## Work required
Your answer should consist of each line below that includes the word "screenshot".

## Saved entries

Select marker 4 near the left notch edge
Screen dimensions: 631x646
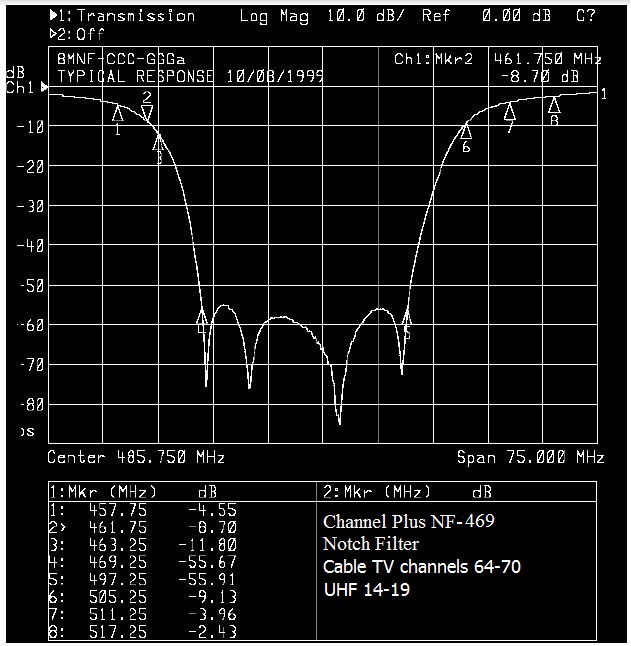tap(202, 321)
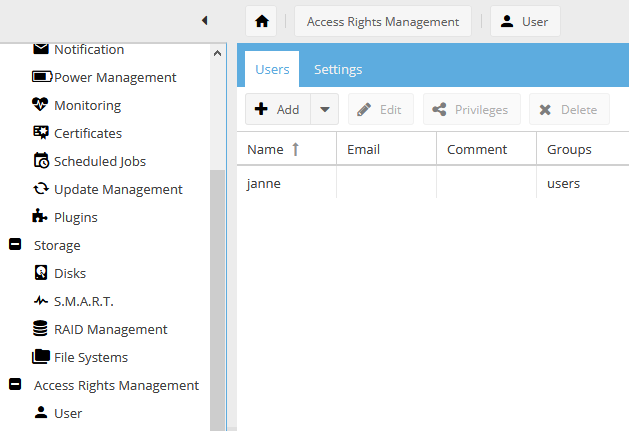
Task: Open Update Management
Action: [x=117, y=189]
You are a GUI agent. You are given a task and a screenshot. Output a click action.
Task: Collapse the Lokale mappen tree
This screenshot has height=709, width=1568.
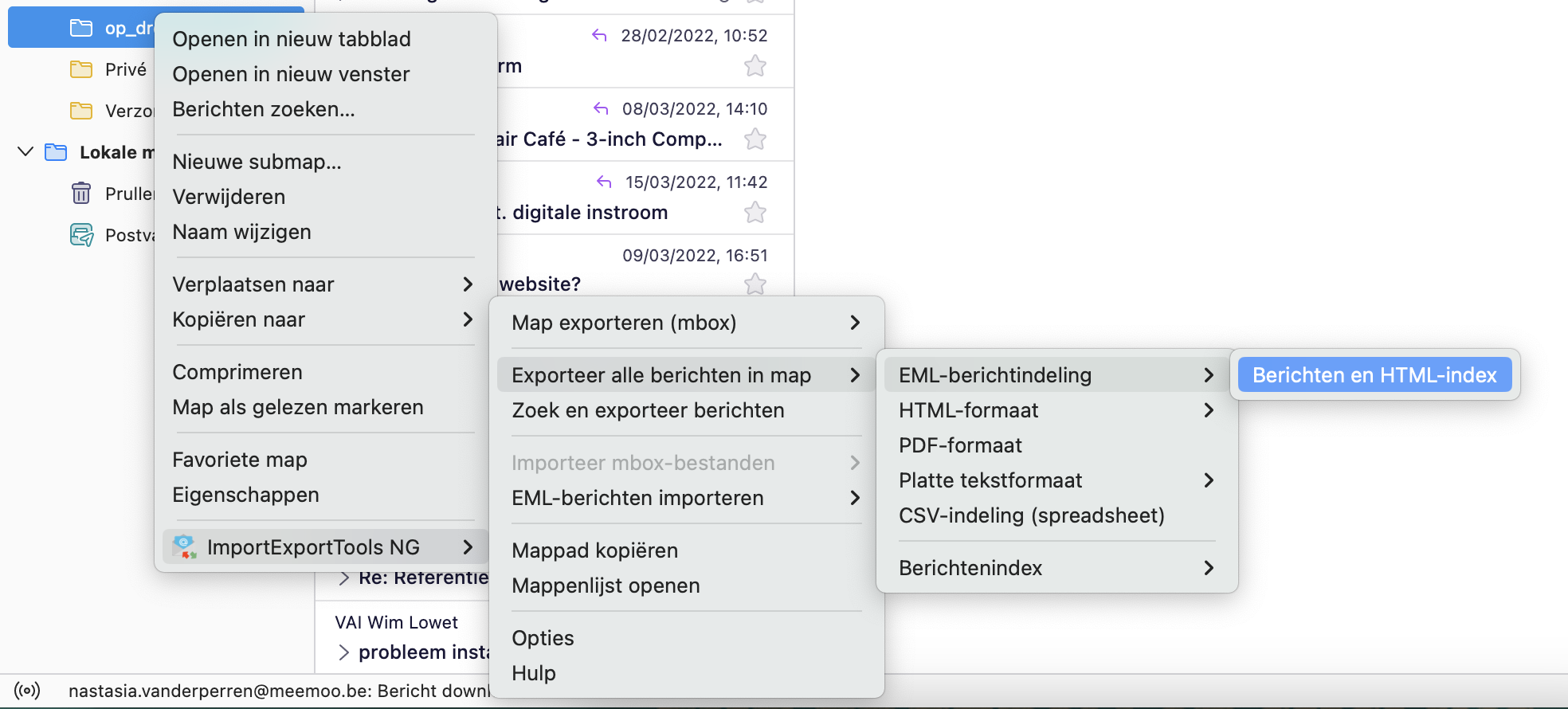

## Problem solution
You are a GUI agent. You are given a task and a screenshot. Output a click action.
This screenshot has height=709, width=1568.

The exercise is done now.